4. Lors de cette assemblée générale, des représentants des associations médicales allemande, nigérienne, japonaise et brésilienne ont présenté des rapports de synthèse sur les récentes réunions régionales de l’AMM, tous opposés à la participation de médecins à l’E/SA. Ces consultations sur l’E/SA menées par l’AMM ont clairement mis en évidence la ferme opposition persistante de la plupart des pays membres à ces interventions. C’est peut-être pour cette raison que la proposition AMC / KNMG a été retirée avec un court préavis avant la réunion du Comité d’éthique à Reykjavik. Elle a été remplacée par un document de compromis, présenté par l’Association médicale allemande, affirmant l’opposition de l’AMM à l’E/SA mais évitant complètement l’emploi de l’expression « contraire à l’éthique » et remplaçant l’expression « suicide assisté par un médecin » par « mort assistée par un médecin ». Pendant le reste de la réunion, on vit clairement que de nombreux membres de l’AMM s’inquiètent sérieusement de ces changements potentiels.
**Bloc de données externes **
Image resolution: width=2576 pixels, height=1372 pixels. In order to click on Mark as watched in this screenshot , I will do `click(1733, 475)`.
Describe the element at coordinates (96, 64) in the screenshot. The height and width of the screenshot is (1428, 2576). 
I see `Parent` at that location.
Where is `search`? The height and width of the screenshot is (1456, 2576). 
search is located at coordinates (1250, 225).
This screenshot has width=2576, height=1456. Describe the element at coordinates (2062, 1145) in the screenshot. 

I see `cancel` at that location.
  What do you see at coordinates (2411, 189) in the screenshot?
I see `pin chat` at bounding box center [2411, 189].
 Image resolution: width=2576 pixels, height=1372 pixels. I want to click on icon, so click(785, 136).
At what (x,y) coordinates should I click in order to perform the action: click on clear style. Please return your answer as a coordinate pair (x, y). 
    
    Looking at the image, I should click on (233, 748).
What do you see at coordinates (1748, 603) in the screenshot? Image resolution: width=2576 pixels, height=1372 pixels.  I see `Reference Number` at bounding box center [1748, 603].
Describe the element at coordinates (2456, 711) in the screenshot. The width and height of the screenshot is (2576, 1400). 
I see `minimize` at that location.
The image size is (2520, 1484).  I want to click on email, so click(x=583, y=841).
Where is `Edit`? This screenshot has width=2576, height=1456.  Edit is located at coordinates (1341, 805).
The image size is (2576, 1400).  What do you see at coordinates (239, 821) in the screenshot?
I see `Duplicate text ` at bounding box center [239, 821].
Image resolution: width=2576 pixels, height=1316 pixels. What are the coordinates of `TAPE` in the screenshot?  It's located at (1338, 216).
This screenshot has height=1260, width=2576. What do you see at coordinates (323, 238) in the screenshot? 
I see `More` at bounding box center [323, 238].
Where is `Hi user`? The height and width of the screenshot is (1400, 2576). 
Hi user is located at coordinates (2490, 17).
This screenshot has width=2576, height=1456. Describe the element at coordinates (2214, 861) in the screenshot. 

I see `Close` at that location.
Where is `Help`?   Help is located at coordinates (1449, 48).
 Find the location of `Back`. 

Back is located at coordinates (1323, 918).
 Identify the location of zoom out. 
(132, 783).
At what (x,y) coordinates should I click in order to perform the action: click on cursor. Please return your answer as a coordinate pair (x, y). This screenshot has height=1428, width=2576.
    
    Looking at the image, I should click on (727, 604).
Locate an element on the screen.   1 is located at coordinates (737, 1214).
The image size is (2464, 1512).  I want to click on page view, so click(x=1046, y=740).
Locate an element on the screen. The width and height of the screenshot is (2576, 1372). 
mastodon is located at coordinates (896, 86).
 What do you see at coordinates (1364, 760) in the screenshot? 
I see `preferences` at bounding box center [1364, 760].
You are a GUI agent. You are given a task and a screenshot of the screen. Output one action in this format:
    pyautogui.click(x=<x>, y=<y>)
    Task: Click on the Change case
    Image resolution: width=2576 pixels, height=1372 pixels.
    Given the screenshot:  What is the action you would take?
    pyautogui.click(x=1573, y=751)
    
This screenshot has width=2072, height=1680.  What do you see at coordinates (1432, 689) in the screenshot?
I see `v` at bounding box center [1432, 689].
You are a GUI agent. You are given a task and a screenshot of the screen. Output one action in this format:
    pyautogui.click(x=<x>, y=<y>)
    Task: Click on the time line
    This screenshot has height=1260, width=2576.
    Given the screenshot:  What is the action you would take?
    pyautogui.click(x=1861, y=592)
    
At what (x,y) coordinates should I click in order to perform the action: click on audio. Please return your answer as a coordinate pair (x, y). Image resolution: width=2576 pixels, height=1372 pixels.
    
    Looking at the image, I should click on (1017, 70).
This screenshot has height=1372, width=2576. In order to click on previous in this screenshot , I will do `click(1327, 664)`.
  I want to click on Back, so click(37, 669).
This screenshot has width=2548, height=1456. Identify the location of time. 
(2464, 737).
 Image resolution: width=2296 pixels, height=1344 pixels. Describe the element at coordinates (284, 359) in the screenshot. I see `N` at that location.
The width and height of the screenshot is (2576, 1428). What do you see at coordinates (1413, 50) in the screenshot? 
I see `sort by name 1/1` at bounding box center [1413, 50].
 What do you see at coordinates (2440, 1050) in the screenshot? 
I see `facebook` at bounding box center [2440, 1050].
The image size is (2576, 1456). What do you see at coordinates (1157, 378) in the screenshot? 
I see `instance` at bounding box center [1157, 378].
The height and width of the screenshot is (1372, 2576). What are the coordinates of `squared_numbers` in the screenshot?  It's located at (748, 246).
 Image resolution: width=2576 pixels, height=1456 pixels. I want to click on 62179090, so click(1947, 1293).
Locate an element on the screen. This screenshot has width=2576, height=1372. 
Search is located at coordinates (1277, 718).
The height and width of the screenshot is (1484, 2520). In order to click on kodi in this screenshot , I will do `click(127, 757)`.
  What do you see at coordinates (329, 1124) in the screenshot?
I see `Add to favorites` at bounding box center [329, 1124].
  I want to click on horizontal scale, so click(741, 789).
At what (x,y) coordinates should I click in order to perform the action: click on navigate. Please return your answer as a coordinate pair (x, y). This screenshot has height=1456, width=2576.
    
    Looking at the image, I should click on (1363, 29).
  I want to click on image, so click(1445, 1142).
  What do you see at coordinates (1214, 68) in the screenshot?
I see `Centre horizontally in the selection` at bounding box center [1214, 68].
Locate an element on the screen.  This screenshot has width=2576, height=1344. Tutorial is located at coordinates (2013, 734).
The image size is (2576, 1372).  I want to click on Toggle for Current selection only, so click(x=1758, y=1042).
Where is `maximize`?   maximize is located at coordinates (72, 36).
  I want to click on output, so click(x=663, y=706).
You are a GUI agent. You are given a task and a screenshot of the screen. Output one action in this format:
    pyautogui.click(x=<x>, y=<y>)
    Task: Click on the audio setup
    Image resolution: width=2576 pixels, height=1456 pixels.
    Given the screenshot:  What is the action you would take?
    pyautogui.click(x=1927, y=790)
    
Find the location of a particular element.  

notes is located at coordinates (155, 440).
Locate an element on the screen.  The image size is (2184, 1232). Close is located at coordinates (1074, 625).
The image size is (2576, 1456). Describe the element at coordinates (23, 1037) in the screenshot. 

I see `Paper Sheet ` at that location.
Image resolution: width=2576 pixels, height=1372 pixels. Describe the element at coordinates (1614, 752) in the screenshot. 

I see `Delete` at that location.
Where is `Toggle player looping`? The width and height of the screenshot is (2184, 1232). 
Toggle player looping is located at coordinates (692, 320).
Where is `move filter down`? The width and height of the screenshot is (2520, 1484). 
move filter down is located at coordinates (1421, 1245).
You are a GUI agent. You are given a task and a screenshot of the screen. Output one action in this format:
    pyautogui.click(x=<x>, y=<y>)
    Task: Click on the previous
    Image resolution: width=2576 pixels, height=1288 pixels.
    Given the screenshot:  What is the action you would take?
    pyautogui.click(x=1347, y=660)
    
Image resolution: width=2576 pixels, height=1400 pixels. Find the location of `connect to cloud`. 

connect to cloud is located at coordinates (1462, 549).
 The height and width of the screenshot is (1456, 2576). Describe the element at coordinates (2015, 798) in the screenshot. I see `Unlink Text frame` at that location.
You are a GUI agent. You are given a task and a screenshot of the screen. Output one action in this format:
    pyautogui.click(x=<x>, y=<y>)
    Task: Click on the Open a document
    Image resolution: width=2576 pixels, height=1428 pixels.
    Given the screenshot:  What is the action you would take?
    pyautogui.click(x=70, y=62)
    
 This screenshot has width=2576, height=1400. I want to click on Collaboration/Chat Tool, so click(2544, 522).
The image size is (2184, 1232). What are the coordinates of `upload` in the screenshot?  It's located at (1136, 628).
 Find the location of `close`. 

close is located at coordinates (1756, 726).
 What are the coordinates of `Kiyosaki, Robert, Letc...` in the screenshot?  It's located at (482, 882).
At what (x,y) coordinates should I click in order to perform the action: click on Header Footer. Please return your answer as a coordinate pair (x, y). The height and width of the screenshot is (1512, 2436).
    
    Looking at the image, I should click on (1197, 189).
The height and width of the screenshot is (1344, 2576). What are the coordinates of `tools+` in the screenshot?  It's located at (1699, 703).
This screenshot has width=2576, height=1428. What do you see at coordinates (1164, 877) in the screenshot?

Certains ont réitéré que l’AMM avait été fondée, en grande partie, pour réfuter l’idée selon laquelle légaliser un acte en fait un acte éthique. Le document de compromis qui a été proposé sera étudié dans les mois qui viennent par tous les délégués et leurs avis écrits seront examinés lors de la réunion de l’AMM au Chili en avril 2019.

5. Vers la fin de l’Assemblée générale, à la surprise de tout le monde, la délégation de l’AMC a accusé le nouveau président de l’AMM, le Dr Leonid Eidelman, de plagiat dans son discours d’inauguration et a proposé que l’AMM demande sa démission. Cette proposition a échoué, n’ayant été appuyée par aucun autre délégué. Par la suite, l’AMC a annoncé qu’elle se retirait de l’AMM. Le Dr Eidelman s’est expliqué et excusé auprès du Conseil et de l’Assemblée générale de l’AMM et ses excuses ont été acceptées.

Sheila Rutledge Harding, MD, MA, FRCPC
Crossmount, Saskatchewan
smr.harding@gmail.com

14 octobre 2018

* Tout médecin ou étudiant en médecine peut devenir membre associé, sur demande adressée à l’AMM: https://www.wma.net/fr/inscription/. Les membres associés sont informés des documents en train d’être examinés, ont la possibilité de faire des commentaires et peuvent assister aux réunions de l’AMM pour exprimer leurs opinions.